[LoRA] fix: lora loading when using with a device_mapped model. by sayakpaul · Pull Request #9449 · huggingface/diffusers

sayakpaul · 2024-09-17T01:55:50Z

What does this PR do?

Fixes LoRA loading behaviour when used with a model that is sharded into multiple devices.

Minimal code

"""
Minimal example to show how to load a LoRA into the Flux transformer
that is sharded in two GPUs. 

Limitation:
* Latency
* If the LoRA has text encoder layers then this needs to be revisited.
"""

from diffusers import FluxTransformer2DModel, FluxPipeline 
import torch 

ckpt_id = "black-forest-labs/FLUX.1-dev"
dtype = torch.bfloat16
transformer = FluxTransformer2DModel.from_pretrained(
    ckpt_id, 
    subfolder="transformer",
    device_map="auto",
    max_memory={0: "16GB", 1: "16GB"},
    torch_dtype=dtype
)
print(transformer.hf_device_map)
pipeline = FluxPipeline.from_pretrained(
    ckpt_id,
    text_encoder=None,
    text_encoder_2=None,
    tokenizer=None,
    tokenizer_2=None,
    vae=None,
    transformer=transformer,
    torch_dtype=dtype
)
pipeline.load_lora_weights("TheLastBen/Jon_Snow_Flux_LoRA", weight_name="jon_snow.safetensors")
# print(pipeline.transformer.hf_device_map)

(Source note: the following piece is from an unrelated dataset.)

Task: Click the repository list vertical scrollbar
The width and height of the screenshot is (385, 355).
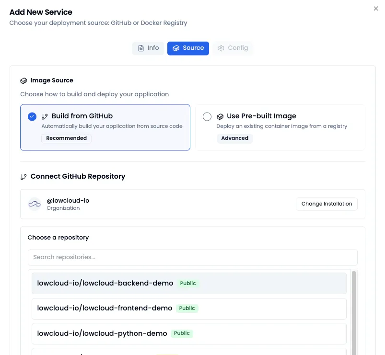Action: pos(354,311)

# Essentially you'd pre-compute these embeddings beforehand.
# Reference: https://gist.github.com/sayakpaul/a9266fe2d0d510ec44a9cdc385b3dd74. 
example_inputs = {
    "prompt_embeds": torch.randn(1, 512, 4096, dtype=dtype, device="cuda"),
    "pooled_projections": torch.randn(1, 768, dtype=dtype, device="cuda"),
}

_ =  pipeline(
    prompt_embeds=example_inputs["prompt_embeds"],
    pooled_prompt_embeds=example_inputs["pooled_projections"],
    num_inference_steps=50,
    guidance_scale=3.5,
    height=1024,
    width=1024,
    output_type="latent",
)

Some internal discussions:

Cc: @philschmid for awareness as you were interested in this feature.

TODOs

Tests
Docs

Once I get a sanity review from Marc and Benjamin, will request a review from Yiyi.

src/diffusers/loaders/lora_base.py

BenjaminBossan · 2024-09-17T10:57:33Z

Does diffusers have multi GPU tests? If yes, would it make sense to add a test there and check that after LoRA loading, no parameter was transferred to meta device?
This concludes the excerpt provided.